Many clients face different issues implementing and getting the SIAM layer to perform satisfactory. Simply to succeed with SIAM, the organisation needs to understand the architectural structure of the IT landscape, and how it is managed by delegating accountabilities of a digital governance. However, the main pitfall is still that most stakeholders are reluctant to buy ‘services’, e.g. if they have a preference for certain vendors, certain products, certain solution patterns. There is this paradox, as to succeed with service integration, you might have to go around services as a term. To establish an end-to-end SIAM solution you need to work on the digitalisation of the metadata and information management of the different vendors. To succeed with SIAM, you need to manage your sourcing assets with all the relevant dependencies as part of managing the digital governance. This is almost a prerequisite to manage SIAM as an ongoing digital process.

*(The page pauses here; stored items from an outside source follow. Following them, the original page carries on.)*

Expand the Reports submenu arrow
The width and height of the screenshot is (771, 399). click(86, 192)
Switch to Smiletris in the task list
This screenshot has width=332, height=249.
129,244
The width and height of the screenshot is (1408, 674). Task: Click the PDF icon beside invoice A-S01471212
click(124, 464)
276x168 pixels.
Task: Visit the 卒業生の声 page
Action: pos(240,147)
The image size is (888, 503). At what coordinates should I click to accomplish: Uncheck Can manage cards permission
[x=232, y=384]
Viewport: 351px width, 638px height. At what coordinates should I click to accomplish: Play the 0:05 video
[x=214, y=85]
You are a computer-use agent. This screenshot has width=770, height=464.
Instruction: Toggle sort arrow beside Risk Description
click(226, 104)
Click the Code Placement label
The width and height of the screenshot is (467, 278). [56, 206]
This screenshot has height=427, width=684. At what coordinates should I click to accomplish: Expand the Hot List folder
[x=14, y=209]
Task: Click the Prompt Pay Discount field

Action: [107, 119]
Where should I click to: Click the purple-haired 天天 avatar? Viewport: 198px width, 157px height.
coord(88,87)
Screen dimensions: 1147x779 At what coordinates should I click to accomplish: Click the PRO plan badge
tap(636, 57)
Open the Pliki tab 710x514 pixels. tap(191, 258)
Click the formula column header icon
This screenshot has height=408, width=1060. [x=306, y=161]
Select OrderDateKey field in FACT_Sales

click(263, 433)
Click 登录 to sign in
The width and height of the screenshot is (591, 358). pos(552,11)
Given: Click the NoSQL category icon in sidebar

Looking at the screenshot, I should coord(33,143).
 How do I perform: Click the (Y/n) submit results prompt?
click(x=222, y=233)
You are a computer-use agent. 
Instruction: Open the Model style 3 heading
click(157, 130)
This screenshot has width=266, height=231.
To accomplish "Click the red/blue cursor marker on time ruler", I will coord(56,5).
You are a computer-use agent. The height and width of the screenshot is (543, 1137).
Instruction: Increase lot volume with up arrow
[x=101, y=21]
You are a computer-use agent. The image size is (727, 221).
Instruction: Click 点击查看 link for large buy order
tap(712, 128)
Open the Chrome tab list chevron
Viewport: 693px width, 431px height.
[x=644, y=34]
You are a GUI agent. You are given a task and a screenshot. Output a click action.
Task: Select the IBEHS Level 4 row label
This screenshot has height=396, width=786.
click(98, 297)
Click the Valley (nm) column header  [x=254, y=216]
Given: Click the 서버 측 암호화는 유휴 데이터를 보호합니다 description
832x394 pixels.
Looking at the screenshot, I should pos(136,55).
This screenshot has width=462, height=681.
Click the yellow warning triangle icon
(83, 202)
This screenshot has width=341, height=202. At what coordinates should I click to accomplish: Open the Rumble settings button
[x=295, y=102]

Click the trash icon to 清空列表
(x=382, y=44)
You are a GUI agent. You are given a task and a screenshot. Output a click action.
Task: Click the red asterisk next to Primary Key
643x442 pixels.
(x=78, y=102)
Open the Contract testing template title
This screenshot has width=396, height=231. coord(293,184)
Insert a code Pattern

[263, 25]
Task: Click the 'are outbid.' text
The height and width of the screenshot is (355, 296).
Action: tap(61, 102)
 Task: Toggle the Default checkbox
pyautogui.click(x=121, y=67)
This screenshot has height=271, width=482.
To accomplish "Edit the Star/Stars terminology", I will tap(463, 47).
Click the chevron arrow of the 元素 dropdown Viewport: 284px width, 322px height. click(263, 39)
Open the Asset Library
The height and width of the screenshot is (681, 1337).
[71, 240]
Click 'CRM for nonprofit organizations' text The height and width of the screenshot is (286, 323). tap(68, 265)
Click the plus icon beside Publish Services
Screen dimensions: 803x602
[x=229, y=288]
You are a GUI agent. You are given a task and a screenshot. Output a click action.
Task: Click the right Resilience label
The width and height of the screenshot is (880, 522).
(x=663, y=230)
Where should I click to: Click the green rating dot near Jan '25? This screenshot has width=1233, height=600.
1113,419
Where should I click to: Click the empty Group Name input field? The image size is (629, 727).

Before moving into SIAM, an organisation should consider many factors. We have listed 7 pieces of advice to succeed with digital services integration:

  1. Map out your Business Capability Map so you have a consistent view of ‘what does the business do’, and what is done where in the business

 

  1. Then map the business applications and business projects and other sourcing deliverables. This allows a direct coupling from IT to Business, and allows in parallel the business services construction. Try to avoid layers of academia and ‘noun services’, start building the typical orderings and offerings requested from stakeholders and end-users.

 

  1. Enable a digital solution of the management of the service integrator; managing the information exchange between own organisation and external providers. What is the live information you get from the providers to secure your information is up to date.

 

  1. Enable a digital solution of the management of the service integration, managing the information between the different providers. What is the alive information you need to manage the vendor?

 

  1. As the SIAM solution evolves there will be a living representation of how infrastructure relates to business applications, and development, and further into the business. Make sure this end-to-end model is clear, alive and governed using terms common for end-users (not the academics).

 

  1. Align the vendor management with the information management to align scope and expectations across the provider contracts. The information management should be an online living architecture which at heart supports the SIAM solution. Ensure silo-services and non-silo services are experimentally approached, validated, and approved.

 

  1. Get yourself an advisor who can help you to build the SIAM portal with an agile mindset. Most of the services and groupings of a SIAM solution must mature, the fastest route is to experiment, validate and grow. It is like a restaurant, where the services menu card is not ready day 1, but testing a menu card, you will see which services are asked for, in what type or spiciness, and what other meals could be composed from some of the same ingredients.

 

The integration of interdependent multi-sourcing services is difficult for many clients, but for those clients who manage the information management as a  living architecture with digital governance, it is a minor step. The challenges of assuming this is done by IT Service Management is often a too simplified picture, and the challenges to solve the services enabling before building the SIAM portal seems often academic with limited success and low impact. We advise to bring alive the digital platform using interaction in the planning and definition of the SIAM solution. This is the safest way to enable your digital services transformation.